Posted by Peter on March 19, 2009
litigation / 2 Comments

I encountered the first instance in my entire career where a client would have been better off having filed a Counter Petition for Dissolution of Marriage, where his spouse initially filed for divorce. I used to think that the filing of Counter Petitions in the divorce setting was one of the bigger wastes of time going and just a bill padding technique used by certain firms. And oftentimes it is, but particularly in Cook County this can be a smart move.

Why?

Because a divorce case can be dismissed just like the $2,000 collection case and if you’ve gotten a lot of favorable rulings or if you have a judge who you think “likes” your case you probably don’t want to enable the other spouse to just dismiss the case and start-over in a different courthouse with a different judge who may NOT like your case quite as much. And this is pretty readily done in Cook County, you can file in one of the suburban courthouses and then dismiss and file at Daley. Or, you could likely dismiss your Daley case and re-file at Daley with little risk that you’d get stuck with the same judge. In less populated counties this likely isn’t as much of an issue because if you dismiss you’d probably be re-filing before the same judge regardless.

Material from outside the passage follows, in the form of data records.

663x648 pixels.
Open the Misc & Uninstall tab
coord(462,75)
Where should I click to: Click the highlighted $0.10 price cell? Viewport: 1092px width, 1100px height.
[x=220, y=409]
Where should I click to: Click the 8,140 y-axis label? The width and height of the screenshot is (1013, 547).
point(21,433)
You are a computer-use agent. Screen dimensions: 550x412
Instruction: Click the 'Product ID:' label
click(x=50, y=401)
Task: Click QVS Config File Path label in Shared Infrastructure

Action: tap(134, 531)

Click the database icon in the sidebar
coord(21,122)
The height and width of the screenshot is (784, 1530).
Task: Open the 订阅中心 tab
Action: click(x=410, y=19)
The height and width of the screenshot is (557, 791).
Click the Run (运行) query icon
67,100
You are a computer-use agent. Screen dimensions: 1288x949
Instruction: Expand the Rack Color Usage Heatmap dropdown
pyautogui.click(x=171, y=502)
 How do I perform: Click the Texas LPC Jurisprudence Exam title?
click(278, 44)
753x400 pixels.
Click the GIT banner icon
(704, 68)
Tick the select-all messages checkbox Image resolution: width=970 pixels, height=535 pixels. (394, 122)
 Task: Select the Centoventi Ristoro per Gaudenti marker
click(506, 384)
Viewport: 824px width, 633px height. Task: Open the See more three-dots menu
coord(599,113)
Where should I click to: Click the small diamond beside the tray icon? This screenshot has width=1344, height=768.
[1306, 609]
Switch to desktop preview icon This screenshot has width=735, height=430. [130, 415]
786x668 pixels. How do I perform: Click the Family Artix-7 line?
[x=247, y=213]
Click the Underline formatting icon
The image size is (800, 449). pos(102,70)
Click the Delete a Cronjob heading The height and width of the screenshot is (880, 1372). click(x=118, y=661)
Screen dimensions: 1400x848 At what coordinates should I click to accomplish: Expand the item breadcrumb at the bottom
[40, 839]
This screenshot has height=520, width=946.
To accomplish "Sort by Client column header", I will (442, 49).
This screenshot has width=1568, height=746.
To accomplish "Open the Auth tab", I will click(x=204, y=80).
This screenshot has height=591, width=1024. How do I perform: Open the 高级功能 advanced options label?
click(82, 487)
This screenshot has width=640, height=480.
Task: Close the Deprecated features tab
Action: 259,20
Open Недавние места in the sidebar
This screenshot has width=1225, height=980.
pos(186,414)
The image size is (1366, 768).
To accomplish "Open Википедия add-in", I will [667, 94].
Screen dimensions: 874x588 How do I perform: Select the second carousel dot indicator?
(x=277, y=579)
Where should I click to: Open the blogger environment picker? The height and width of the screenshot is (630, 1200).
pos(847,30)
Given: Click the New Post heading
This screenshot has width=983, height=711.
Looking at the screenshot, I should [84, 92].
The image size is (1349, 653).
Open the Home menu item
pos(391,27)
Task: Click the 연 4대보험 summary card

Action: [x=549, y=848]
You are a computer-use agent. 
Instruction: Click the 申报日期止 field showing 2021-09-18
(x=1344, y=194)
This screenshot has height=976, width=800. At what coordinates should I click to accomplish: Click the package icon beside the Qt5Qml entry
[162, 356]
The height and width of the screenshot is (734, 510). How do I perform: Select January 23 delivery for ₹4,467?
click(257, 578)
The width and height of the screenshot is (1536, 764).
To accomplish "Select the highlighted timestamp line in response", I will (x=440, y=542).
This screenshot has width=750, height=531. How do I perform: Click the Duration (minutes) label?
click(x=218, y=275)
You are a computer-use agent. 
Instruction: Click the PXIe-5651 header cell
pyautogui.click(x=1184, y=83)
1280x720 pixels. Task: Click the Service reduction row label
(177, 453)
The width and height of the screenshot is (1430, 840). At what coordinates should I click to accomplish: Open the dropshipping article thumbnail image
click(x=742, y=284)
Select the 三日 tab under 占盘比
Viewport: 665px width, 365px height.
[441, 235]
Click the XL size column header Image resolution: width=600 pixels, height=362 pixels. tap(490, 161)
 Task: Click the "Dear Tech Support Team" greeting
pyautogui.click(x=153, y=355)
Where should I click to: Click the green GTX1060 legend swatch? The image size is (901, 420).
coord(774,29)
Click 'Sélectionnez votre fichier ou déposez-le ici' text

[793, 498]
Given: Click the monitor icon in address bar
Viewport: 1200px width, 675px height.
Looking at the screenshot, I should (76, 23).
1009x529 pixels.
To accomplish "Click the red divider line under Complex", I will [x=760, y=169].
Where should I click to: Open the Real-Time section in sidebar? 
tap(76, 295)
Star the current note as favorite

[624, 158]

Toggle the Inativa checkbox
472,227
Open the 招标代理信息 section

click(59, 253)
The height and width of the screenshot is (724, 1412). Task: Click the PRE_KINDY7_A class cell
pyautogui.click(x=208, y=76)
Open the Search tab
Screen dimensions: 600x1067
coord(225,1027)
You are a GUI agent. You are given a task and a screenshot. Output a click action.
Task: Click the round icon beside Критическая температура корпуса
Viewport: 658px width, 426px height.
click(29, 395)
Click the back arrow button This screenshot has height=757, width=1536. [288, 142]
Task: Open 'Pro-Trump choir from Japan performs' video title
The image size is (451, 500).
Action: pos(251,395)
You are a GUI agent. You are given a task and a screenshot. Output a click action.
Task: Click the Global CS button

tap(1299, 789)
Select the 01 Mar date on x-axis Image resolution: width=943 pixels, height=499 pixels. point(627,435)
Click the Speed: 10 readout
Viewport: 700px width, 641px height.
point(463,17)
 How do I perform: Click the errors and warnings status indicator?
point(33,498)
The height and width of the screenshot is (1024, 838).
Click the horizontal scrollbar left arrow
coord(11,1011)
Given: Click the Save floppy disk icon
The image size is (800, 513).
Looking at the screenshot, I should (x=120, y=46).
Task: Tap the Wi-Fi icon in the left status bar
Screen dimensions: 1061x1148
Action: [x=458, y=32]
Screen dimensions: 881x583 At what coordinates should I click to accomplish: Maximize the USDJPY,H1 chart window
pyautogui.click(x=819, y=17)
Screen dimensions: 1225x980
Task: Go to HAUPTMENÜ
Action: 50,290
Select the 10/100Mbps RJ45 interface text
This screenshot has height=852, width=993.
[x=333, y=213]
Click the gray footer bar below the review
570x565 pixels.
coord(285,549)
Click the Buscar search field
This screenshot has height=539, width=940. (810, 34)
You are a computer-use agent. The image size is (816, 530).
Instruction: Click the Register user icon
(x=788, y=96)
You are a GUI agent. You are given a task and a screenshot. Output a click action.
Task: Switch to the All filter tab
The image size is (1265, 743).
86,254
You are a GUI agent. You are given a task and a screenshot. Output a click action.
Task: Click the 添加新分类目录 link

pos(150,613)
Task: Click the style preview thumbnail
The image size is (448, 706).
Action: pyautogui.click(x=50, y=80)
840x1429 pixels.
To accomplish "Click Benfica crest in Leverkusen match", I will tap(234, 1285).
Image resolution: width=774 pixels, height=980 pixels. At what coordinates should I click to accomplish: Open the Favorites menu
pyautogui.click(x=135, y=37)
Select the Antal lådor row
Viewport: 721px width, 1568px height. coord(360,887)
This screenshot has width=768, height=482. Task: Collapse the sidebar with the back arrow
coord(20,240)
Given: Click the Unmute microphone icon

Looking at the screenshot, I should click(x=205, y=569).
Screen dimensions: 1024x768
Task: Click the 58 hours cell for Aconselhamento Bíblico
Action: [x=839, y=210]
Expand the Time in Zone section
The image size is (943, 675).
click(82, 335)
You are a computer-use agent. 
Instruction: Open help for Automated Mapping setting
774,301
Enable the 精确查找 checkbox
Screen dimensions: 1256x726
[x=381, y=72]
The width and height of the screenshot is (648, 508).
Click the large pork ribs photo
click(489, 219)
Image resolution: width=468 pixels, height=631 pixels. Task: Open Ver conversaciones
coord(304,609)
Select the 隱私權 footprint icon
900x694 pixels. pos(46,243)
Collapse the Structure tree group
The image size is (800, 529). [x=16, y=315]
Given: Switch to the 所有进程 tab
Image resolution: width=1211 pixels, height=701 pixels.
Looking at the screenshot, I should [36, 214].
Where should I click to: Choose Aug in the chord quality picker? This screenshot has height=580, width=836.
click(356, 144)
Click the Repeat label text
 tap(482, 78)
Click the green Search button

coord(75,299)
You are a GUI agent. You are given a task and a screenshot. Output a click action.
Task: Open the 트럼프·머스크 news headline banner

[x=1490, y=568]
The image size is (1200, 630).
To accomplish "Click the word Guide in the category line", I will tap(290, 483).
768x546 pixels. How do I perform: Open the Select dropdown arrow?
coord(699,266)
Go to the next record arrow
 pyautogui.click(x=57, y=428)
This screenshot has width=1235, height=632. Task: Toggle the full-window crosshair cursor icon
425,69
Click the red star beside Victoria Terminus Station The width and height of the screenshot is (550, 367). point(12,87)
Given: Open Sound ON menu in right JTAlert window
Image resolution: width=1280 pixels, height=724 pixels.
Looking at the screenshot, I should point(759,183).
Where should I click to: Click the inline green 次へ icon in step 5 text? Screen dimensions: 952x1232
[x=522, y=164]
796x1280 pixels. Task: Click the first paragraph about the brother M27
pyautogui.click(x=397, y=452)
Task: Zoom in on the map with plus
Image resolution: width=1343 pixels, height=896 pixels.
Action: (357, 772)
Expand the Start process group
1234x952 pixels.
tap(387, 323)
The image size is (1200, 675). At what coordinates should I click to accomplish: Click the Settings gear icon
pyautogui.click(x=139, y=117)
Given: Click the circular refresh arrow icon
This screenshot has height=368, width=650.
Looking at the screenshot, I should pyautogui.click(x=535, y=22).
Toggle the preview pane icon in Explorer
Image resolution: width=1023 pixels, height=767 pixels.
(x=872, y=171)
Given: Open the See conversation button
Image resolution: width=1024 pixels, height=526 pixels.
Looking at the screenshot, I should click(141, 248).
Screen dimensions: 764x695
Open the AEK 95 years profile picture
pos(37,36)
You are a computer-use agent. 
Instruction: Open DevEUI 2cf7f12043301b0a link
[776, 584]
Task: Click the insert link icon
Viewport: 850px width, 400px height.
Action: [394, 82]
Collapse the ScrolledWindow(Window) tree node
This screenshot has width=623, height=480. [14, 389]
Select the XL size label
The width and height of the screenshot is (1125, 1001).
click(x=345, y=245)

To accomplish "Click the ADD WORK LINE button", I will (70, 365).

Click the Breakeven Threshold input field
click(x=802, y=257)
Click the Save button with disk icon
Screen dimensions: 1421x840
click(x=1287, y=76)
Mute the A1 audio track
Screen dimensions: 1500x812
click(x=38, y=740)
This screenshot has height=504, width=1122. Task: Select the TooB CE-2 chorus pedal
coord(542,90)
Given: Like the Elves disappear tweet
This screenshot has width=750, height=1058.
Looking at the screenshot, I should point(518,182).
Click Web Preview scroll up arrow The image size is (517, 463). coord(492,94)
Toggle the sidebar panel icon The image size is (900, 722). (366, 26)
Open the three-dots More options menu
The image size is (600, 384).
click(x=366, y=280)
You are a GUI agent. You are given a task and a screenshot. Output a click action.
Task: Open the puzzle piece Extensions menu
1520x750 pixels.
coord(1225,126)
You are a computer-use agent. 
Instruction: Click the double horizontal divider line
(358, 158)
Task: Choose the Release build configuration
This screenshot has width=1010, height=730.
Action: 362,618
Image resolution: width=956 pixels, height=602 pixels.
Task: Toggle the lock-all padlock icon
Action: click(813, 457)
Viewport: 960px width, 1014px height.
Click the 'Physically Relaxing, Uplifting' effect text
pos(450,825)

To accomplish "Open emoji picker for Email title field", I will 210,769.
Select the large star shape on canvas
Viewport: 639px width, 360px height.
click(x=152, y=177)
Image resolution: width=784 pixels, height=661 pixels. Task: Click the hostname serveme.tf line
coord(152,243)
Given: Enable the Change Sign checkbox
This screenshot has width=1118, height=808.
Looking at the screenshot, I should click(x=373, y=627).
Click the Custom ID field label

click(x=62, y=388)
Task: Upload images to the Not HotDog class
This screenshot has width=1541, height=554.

For example, I observed a situation (was involved in the case post-decree) where case is filed in suburban Cook and proceeds for some 6 months up to a pre-trial conference with judge who gives very favorable recommendation to W. But H was petitioner in case so he just dismisses the case and re-files a month later down at Daley. Well, the Daley case proceeds to trial and H gets a great result. Now W doesn’t feel too great…and this feeling could likely have been avoided if a Counter Petition had been filed.